What you should do: Print every line of the data below without any changes, leaving out the pictures.

Click-target data:

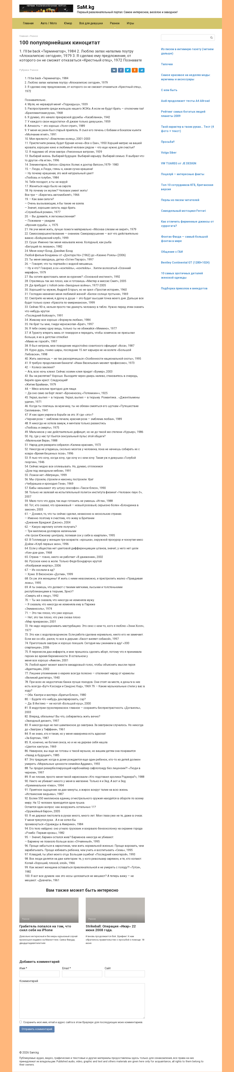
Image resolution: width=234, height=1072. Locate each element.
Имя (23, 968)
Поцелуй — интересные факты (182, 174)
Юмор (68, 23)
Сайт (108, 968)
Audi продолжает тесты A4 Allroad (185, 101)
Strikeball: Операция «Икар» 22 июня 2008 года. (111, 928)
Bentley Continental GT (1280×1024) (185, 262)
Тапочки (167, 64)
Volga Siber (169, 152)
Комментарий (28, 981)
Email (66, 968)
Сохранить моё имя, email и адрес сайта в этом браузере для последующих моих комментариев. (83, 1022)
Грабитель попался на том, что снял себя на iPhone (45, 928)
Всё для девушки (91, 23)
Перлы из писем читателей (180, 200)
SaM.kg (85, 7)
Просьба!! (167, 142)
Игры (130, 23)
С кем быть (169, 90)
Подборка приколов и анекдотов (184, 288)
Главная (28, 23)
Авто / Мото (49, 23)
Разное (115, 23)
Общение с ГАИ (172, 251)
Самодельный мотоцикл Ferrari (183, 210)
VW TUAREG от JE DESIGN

Problem solution:
Image resolution: width=234, height=1072. Locate each element.
Имя (23, 968)
Поцелуй — интересные факты (182, 174)
Юмор (68, 23)
Сайт (108, 968)
Audi продолжает тесты A4 Allroad (185, 101)
Strikeball: Операция «Икар» 22 июня 2008 года. (111, 928)
Bentley Continental GT (1280×1024) (185, 262)
Тапочки (167, 64)
Volga Siber (169, 152)
Комментарий (28, 981)
Email (66, 968)
Сохранить моё имя, email и адрес сайта в этом браузере для последующих моих комментариев. (83, 1022)
Грабитель попался на том, что снял себя на iPhone (45, 928)
Всё для девушки (91, 23)
Перлы из писем читателей (180, 200)
SaM.kg (85, 7)
Просьба!! (167, 142)
Игры (130, 23)
С кем быть (169, 90)
Подборка приколов и анекдотов (184, 288)
Главная (28, 23)
Авто / Мото (49, 23)
Разное (115, 23)
Общение с ГАИ (172, 251)
Самодельный мотоцикл Ferrari (183, 210)
VW TUAREG от JE DESIGN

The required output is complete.